Chili

La grève de la faim de 34 Mapuches: face une oppression séculaire

Christian Palma *

Au nord du Chili, le gouvernement «sauve» les 33 mineurs bloqués dans la mine San José. Une mine qui n’a pas été entretenue depuis des années, contrairement aux requêtes des expertises effectuées. Les médias internationaux suivent cette opération. Compréhensible.

Par contre, au sud du pays, les 34 prisonniers de l’ethnie Mapuche, historiquement opprimée et discriminée, continuent leur grève de la faim et passent à «une grève sèche», c’est-à-dire sans eau. Dramatique. Le gouvernement de Sebastian Piñera est sourd, aveugle et répressif.

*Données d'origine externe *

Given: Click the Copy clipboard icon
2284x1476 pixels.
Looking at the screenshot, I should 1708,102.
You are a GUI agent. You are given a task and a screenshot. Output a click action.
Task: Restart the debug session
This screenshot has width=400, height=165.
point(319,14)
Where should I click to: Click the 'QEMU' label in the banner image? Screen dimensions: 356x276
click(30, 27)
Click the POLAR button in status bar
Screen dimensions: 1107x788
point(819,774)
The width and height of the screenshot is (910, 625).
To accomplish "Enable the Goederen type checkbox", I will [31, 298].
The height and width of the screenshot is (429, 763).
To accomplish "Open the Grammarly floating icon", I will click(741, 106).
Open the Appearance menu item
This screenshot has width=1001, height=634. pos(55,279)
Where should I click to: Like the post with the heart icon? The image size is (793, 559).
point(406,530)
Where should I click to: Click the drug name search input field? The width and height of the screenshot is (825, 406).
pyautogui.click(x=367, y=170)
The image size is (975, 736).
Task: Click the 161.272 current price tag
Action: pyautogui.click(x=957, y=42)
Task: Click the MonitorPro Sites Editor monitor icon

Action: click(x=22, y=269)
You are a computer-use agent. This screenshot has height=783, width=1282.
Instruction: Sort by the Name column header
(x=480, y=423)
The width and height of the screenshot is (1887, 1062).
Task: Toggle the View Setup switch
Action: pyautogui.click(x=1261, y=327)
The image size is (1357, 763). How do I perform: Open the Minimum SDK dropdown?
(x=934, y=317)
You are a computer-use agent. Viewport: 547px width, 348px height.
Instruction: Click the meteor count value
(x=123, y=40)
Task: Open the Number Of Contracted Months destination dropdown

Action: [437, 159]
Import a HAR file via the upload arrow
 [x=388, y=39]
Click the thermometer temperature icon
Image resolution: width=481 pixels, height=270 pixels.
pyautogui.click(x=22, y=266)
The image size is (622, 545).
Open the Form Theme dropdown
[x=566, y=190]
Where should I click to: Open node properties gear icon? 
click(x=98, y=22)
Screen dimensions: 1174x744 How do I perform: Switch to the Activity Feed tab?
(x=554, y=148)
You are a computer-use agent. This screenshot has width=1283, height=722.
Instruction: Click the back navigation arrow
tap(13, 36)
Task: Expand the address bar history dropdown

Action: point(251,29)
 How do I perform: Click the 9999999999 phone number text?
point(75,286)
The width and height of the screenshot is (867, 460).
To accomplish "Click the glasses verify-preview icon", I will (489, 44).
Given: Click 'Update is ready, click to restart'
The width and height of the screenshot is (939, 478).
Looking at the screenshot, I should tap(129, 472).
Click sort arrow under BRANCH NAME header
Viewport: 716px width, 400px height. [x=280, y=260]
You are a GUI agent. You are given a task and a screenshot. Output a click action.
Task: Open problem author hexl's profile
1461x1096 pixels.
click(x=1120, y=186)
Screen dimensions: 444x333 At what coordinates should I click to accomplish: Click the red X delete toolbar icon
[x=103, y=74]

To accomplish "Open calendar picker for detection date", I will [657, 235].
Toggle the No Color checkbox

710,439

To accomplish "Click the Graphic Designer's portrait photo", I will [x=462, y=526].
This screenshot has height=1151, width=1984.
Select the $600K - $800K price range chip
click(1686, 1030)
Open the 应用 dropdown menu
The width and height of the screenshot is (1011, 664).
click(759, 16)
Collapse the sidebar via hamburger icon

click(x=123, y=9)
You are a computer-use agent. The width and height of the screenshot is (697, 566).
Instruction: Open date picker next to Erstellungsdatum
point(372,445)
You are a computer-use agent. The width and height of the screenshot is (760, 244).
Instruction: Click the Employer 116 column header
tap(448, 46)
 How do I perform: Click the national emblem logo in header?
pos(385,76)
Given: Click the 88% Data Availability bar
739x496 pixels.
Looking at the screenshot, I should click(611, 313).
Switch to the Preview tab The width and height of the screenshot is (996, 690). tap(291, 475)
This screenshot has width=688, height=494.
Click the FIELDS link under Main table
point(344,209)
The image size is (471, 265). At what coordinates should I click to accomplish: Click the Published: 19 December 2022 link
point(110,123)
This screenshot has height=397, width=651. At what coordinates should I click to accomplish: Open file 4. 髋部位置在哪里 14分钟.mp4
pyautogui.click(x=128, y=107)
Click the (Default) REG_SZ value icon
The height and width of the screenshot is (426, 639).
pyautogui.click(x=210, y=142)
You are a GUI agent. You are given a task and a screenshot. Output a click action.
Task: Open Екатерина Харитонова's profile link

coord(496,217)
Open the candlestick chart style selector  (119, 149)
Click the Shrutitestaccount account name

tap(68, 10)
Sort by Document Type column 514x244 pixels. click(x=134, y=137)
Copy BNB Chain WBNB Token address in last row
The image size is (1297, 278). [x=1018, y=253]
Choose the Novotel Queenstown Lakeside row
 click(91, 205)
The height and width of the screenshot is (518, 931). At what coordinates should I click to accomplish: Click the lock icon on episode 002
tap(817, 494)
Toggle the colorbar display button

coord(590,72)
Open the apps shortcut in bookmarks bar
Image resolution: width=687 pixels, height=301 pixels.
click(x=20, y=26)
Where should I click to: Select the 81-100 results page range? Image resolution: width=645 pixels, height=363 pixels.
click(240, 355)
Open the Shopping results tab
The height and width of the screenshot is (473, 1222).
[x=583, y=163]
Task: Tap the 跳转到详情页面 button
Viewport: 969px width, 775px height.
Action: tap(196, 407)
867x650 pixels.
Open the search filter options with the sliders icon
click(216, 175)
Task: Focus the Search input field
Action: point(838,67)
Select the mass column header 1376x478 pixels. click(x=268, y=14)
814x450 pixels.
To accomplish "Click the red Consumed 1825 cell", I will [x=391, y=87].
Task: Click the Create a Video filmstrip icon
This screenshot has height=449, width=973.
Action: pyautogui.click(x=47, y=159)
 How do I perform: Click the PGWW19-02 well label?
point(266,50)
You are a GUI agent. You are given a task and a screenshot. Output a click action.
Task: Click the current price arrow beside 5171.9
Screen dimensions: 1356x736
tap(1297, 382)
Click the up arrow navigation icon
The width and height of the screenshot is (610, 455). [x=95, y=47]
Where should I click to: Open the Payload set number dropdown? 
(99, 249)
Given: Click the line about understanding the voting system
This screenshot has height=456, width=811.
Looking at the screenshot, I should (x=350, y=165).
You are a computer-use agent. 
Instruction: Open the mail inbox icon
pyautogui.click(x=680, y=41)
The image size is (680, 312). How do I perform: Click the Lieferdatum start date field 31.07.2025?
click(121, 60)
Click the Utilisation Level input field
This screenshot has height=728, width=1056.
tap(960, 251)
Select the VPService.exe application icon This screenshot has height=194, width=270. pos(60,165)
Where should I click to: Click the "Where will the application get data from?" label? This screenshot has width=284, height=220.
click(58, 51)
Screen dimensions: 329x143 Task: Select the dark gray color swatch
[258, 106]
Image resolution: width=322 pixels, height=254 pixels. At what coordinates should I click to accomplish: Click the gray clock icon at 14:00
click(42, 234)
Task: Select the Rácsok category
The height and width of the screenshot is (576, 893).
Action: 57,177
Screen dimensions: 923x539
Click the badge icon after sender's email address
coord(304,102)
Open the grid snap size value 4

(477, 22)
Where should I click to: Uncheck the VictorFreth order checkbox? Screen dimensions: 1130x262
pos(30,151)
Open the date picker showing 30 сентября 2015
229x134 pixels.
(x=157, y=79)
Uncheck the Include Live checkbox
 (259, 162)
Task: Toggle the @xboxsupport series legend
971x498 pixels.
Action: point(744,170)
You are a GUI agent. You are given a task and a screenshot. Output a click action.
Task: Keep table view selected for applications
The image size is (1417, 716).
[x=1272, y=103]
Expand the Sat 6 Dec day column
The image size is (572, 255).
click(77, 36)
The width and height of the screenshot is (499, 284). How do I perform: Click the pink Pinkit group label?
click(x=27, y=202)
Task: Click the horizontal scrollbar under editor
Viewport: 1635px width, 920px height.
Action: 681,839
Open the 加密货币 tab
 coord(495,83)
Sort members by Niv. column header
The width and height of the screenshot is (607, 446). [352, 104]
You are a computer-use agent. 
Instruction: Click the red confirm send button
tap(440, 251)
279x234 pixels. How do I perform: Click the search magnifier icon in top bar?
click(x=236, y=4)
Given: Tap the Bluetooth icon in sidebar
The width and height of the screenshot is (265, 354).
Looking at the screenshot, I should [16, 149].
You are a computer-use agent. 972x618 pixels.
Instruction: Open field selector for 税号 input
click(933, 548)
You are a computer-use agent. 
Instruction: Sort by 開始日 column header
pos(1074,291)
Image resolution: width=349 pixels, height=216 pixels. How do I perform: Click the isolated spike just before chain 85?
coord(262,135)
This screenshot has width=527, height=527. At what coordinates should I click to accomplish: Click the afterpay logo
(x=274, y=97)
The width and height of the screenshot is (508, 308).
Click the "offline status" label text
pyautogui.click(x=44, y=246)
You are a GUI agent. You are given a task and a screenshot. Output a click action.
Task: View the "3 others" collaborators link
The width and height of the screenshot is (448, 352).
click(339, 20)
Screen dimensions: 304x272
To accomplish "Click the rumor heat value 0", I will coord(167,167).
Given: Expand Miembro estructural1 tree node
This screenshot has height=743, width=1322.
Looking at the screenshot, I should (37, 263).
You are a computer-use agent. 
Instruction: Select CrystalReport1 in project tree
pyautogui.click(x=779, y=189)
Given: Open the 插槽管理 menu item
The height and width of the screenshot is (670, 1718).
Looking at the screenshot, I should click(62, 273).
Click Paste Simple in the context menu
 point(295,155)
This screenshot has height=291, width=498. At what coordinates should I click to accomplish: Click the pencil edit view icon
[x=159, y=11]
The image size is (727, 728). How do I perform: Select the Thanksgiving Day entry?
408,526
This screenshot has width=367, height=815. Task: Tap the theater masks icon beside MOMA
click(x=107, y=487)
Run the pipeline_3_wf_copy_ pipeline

Grève de la faim et politique du gouvernement représentent l’image concentrée d’une tragédie historique vécue par un peuple exproprié de ses terres et sans cesse réprimé. Mais qui relève la tête, souvent.

L’actuelle fête du «Bicentenaire de l’indépendance» du Chili (19 septembre) – qui marque le passage d’une domination à une autre , c’est-à-dire à celle des «colons installés»: blancs – doit être lue à la lumière de cette grève de la faim des militants Mapuche.

Ils sont emprisonnés – prison «provisoire» – selon une loi «antiterroriste». Cette dernière a son histoire, depuis le coup d’Etat de Pinochet, en 1973. Fernando Lira, président de l’association chilienne de défense des droits humains, Liberar, déclarait : « En plus de la loi antiterroriste, il y a une autre législation arbitraire, insolite, dans la justice chilienne qui est la double peine. La plupart de ces Mapuches sont jugés deux fois : par la justice militaire et par la justice civile. Ainsi, si un Mapuche est déclaré coupable par la justice militaire, il peut aussi faire l'objet d'une seconde peine,  prononcée cette fois par la justice civile».

La Coordination des familles des prisonniers Mapuche ne cesse de répéter que le gouvernement et les autorités locales se refusent à les écouter, c’est-à-dire à comprendre les raisons fondamentales, légitimes de leurs actions de récupération de terres ainsi que de leur grève de la faim, déterminée. Une surdité de classe: bicentenaire. (cau)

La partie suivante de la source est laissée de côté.